Wednesday, January 15, 2020

ADR Section Member Survey Due 1/23

The Alternative Dispute Resolution (ADR) Section of The Florida Bar wants to maximize its services and resources for members. As such, I was tasked along with our Executive Council to create a survey in order to take the pulse of our almost one thousand member section a decade into its existence. For those who already belong to the section, you should have received an email from our chair containing the individualized invitation link to take the survey. Please complete this information by January 23, 2020. If you are not a member of the ADR Section, but belong to the Florida Bar, please consider joining now or upon your bar dues renewal this summer. The ADR Section provides a forum for lawyers interested in alternative dispute resolution and for discussion and exchange of ideas leading to an improvement of individual ADR skills and abilities. The ADR Section keeps its Florida Bar membership informed and updated regarding legislation, rules and policies in connection with mediation, arbitration and other ADR processes. We also provide quality continuing legal education programs (CLE/CME). The ADR Section also acts as an advocate for attorney mediators in dealing with the Dispute Resolution Center (DRC) and Florida Supreme Court rule changes proposed by the ADR Rules & Policy committee of the court. See more here-- https://bit.ly/36SNAkK and https://bit.ly/2tkQ1Ow

Friday, January 10, 2020

Judge Blocks CA Arb Ban

Today, there's a hearing on a Temporary Restraining Order (TRO) against the State of California where a federal district judge is blocking implementation of the state’s new ban on arbitration of cases involving sexual harassment. The court will hear a request by the California Chamber of Commerce and other business groups for a preliminary injunction. This is a big test that will have national impact. The ban was signed into law in October 2019. It prohibits California employers from requiring employees to waive any right to or opt out of any legal forum or procedure established by the California Fair Employment or Labor Code. The new law applies to contracts for employment entered into, modified or extended on or after January 1, 2020-- the effective date of the new law. If an employer violates the act by forcing arbitration, they would commit a misdemeanor.

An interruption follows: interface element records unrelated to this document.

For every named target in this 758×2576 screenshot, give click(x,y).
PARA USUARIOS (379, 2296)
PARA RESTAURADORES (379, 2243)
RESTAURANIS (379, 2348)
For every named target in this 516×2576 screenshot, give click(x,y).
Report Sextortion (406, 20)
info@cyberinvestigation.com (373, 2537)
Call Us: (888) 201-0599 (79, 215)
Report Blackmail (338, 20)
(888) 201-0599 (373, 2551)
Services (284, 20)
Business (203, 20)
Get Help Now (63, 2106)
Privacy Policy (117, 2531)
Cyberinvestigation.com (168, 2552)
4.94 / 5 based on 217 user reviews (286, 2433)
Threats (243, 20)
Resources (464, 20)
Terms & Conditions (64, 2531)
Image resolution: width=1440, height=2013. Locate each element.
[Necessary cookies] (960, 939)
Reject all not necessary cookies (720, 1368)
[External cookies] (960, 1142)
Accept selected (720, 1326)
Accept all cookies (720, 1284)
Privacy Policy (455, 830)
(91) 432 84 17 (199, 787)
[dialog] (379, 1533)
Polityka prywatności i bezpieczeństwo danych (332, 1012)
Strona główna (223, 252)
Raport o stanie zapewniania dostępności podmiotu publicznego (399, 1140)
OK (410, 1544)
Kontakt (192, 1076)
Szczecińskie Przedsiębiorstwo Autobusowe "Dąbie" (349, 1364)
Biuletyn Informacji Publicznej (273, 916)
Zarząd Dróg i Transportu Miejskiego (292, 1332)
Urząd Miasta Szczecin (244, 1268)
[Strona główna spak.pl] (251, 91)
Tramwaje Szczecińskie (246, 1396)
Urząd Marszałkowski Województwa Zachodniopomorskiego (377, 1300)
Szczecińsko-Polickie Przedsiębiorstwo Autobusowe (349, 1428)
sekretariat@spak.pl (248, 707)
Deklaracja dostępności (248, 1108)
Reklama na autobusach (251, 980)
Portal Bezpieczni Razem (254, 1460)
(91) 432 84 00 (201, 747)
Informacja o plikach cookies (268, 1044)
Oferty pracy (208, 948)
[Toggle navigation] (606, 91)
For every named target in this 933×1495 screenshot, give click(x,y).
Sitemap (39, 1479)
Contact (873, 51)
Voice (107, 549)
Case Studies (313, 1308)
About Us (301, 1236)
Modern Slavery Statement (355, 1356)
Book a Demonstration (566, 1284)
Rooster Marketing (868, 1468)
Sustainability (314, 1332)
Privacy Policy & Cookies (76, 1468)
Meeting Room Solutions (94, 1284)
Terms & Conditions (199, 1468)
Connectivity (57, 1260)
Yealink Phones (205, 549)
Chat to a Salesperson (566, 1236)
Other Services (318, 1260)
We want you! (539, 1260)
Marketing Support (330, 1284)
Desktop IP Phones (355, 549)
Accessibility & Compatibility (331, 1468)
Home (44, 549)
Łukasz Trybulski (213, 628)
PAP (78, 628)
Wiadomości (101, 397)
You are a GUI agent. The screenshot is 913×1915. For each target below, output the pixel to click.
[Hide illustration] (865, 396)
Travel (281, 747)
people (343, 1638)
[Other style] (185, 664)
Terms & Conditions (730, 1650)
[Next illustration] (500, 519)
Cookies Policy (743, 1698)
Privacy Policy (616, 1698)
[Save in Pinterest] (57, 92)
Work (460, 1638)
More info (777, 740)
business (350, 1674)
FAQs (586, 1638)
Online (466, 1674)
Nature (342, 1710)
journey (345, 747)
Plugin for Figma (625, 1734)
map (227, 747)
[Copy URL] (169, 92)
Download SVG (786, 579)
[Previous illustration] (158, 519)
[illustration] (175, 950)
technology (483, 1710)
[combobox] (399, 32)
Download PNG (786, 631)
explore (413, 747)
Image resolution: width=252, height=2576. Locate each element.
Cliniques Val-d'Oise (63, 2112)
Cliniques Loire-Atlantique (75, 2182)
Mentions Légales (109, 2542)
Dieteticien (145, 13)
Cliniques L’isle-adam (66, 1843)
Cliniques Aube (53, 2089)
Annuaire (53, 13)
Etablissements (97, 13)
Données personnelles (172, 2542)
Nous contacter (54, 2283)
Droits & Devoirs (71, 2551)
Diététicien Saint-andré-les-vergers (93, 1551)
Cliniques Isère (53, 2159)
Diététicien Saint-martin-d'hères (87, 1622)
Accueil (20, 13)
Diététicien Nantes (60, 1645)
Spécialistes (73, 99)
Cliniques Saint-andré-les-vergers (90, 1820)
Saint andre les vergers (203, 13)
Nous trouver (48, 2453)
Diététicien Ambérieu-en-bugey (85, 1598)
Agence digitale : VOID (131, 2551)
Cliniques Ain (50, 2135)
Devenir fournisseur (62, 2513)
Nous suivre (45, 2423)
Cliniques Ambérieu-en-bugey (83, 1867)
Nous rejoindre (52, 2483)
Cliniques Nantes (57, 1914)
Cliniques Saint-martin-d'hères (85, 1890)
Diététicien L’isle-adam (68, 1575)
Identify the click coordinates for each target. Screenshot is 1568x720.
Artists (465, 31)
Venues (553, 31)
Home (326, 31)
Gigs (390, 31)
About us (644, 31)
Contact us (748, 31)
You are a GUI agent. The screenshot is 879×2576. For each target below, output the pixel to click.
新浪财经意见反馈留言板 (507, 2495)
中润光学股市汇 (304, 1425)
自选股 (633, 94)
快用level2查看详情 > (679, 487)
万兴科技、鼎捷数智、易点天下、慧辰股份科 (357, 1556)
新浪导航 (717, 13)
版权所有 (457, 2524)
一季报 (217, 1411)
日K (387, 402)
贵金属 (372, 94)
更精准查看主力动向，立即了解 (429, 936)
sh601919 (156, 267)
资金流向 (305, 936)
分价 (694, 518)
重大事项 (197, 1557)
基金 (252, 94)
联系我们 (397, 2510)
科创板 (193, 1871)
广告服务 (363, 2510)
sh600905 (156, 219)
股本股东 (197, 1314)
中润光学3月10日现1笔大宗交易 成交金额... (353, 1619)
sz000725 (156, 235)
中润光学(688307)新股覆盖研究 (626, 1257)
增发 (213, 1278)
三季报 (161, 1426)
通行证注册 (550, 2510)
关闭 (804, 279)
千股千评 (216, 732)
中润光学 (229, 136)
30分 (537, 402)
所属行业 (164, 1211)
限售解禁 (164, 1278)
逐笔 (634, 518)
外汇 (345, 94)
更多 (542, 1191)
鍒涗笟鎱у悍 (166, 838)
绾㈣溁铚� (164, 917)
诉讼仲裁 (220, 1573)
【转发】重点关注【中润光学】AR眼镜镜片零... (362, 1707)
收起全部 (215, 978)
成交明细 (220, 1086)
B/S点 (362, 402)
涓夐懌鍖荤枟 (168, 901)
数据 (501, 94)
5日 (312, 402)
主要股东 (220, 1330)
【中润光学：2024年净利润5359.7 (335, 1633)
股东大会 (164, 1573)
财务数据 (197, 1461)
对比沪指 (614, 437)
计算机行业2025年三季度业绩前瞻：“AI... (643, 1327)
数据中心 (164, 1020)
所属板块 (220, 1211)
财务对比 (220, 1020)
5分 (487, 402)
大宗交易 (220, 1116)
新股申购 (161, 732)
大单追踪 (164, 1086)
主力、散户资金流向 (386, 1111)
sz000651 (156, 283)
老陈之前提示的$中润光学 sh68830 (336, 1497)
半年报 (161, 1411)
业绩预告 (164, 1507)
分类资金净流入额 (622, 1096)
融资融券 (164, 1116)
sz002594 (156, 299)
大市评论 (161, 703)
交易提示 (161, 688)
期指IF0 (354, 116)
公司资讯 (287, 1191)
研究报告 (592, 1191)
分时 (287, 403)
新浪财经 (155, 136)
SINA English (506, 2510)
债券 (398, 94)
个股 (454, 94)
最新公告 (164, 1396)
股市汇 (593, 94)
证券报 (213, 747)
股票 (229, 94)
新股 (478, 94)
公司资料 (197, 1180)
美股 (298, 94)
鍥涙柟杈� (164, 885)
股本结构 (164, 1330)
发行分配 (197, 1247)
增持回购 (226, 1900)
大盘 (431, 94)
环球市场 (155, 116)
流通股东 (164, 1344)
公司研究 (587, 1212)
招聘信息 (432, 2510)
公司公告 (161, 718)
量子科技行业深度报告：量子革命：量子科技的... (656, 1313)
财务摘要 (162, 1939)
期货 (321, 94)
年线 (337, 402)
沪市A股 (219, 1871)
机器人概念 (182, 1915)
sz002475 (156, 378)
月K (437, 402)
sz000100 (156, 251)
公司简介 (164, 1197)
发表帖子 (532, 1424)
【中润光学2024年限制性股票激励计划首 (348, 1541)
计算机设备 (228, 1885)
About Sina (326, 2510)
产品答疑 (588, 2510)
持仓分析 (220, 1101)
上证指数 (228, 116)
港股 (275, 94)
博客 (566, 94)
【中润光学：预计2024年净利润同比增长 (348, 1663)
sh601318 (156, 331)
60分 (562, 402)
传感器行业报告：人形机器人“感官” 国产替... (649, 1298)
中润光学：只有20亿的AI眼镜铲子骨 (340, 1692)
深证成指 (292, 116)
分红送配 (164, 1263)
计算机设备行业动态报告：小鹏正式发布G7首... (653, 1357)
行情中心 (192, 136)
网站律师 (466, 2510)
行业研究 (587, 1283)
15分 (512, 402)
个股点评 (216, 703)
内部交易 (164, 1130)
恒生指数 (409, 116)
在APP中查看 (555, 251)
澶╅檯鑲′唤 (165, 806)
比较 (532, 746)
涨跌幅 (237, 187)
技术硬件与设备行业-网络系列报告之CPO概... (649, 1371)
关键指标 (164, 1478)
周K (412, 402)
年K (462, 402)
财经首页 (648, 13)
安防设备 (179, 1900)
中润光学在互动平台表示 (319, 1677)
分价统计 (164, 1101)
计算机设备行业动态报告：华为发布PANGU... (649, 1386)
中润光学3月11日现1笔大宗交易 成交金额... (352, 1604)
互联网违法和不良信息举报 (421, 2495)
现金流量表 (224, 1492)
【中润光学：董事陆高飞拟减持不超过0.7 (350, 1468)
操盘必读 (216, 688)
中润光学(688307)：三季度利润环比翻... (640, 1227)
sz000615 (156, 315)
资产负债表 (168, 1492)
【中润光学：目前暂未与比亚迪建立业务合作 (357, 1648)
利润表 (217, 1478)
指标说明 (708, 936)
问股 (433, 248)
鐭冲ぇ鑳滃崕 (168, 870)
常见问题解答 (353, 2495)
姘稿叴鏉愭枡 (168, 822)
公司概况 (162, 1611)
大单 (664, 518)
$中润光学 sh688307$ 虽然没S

The National Retail Federation filed suit in federal court seeking to prevent the law from going into effect by arguing the Federal Arbitration Act (FAA) and recent U.S. Supreme Court cases created a federal policy of using arbitration as a legitimate alternative to court litigation. Further, the FAA preempts state law to the contrary. A final ruling regarding primacy of the FAA over state law will serve as a bellwether on employer use of arbitration and may thwart other states from passing similar laws. See more here-- https://bit.ly/2R1oWrz and https://bit.ly/2RafHWa UPDATE: Following oral argument during which recent SCOTUS cases involving the FAA such as Epic Systems and Kindred Nursing were cited, the court requested supplemental briefing regarding the state's suggestion that the court lacks jurisdiction. The TRO will remain in effect until January 31, 2020.